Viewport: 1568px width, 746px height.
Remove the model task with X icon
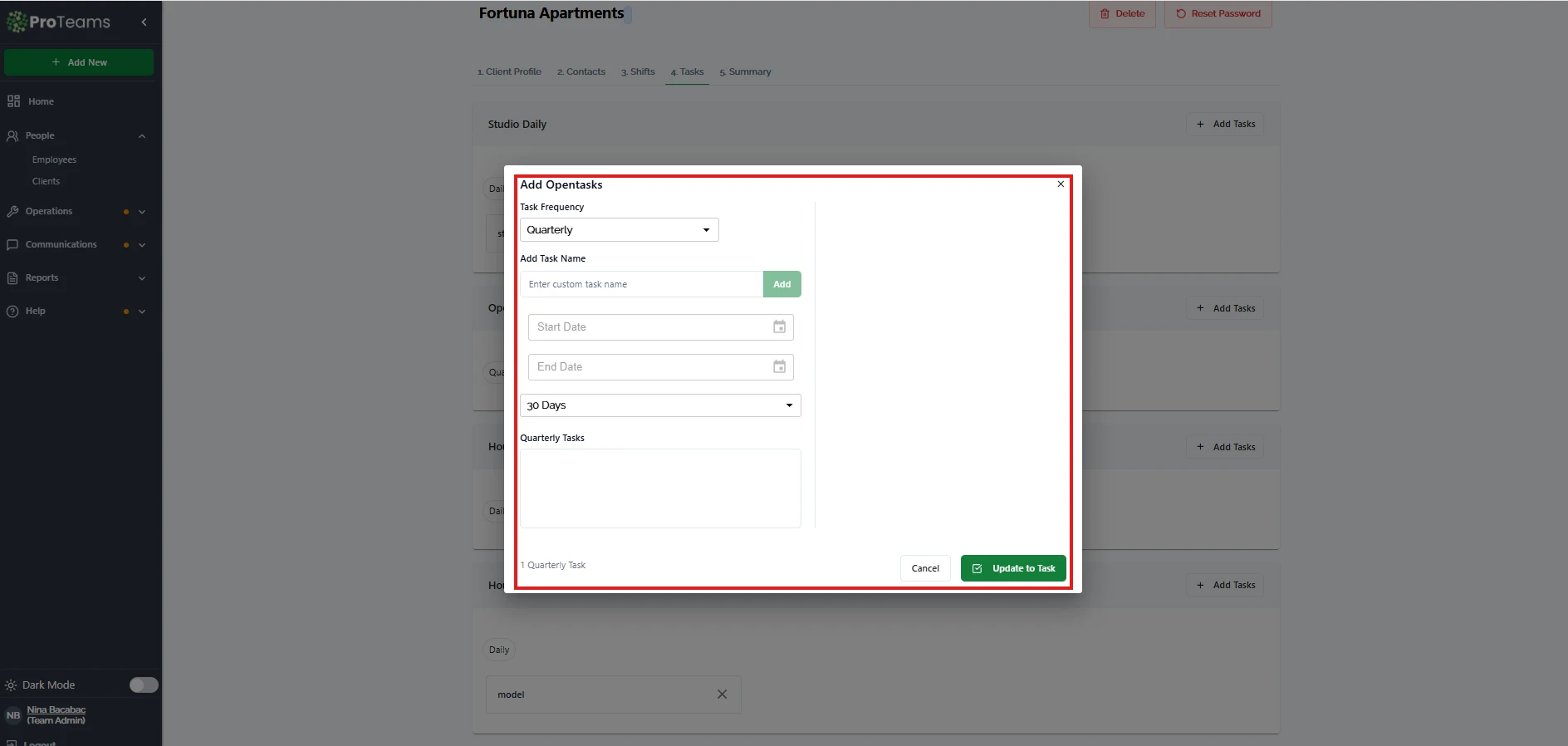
+ + + + +
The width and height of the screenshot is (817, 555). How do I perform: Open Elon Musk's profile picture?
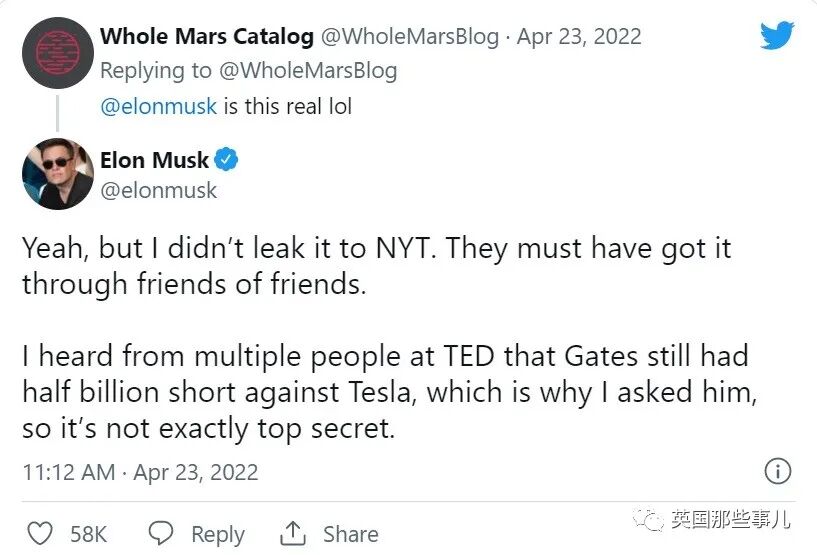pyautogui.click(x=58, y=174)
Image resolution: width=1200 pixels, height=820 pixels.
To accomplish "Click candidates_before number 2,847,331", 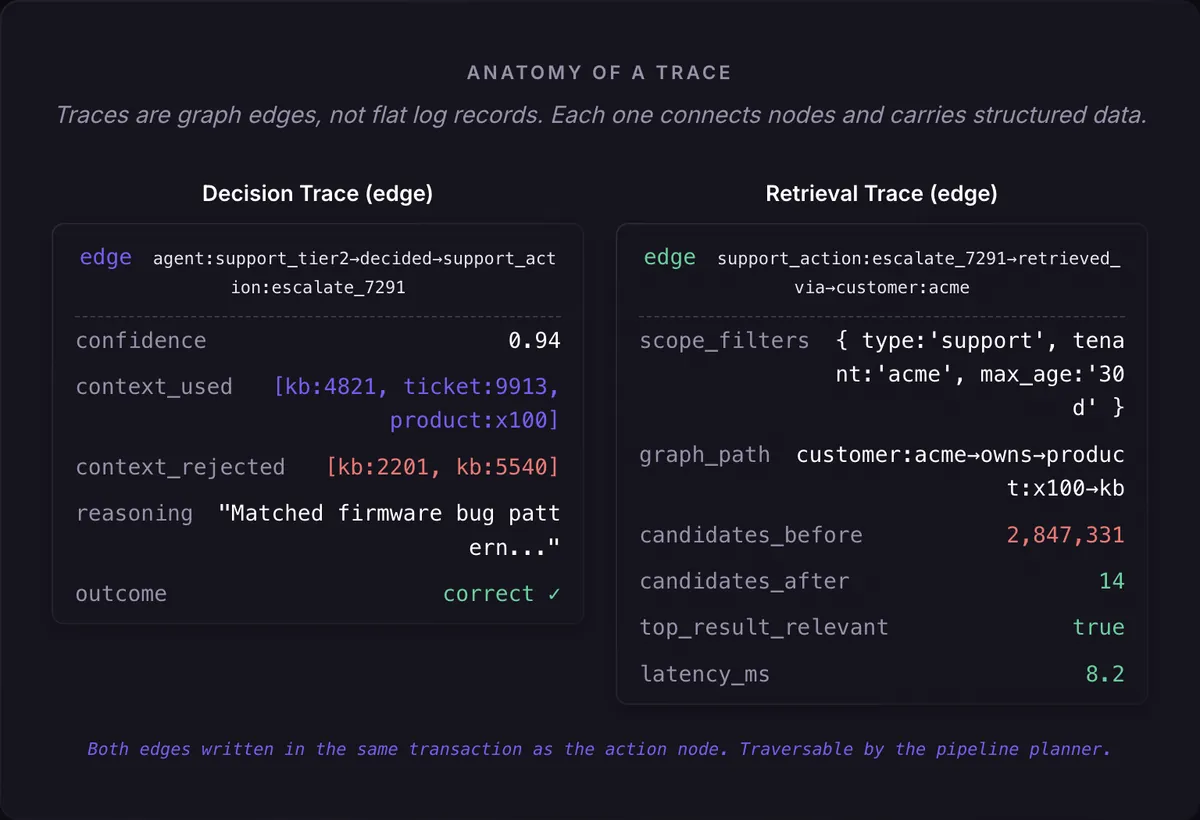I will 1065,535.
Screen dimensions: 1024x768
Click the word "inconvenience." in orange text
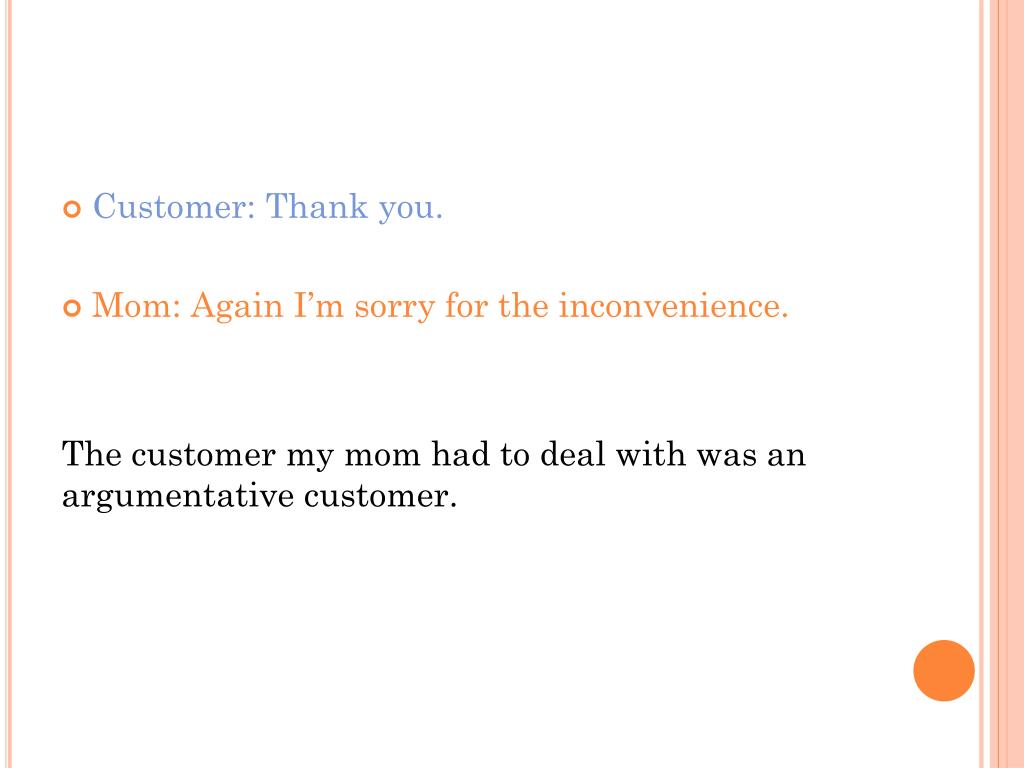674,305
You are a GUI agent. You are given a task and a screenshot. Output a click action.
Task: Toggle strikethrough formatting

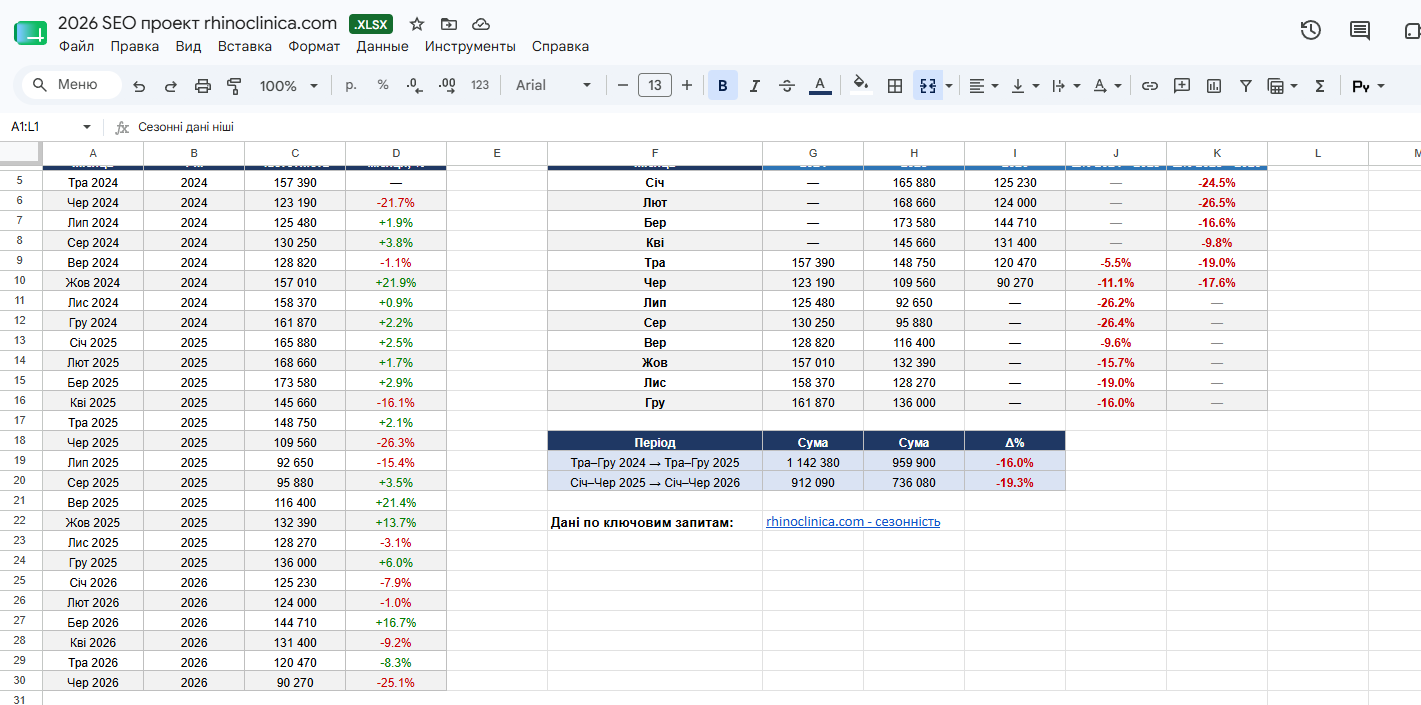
+ + + + +
Please rewrite the part of the listing that opens with the line containing "Screen dimensions: 1024x768" and closes with the line containing "Task: Toggle strikethrough formatting", swapping "orange" for "blue" and leaving everything else unchanged. Leave the pictures out of your answer.

### [ANSWER BELOW]
Screen dimensions: 1024x768
Click the word "inconvenience." in blue text
674,305
You are a GUI agent. You are given a task and a screenshot. Output a click action.
Task: Toggle strikethrough formatting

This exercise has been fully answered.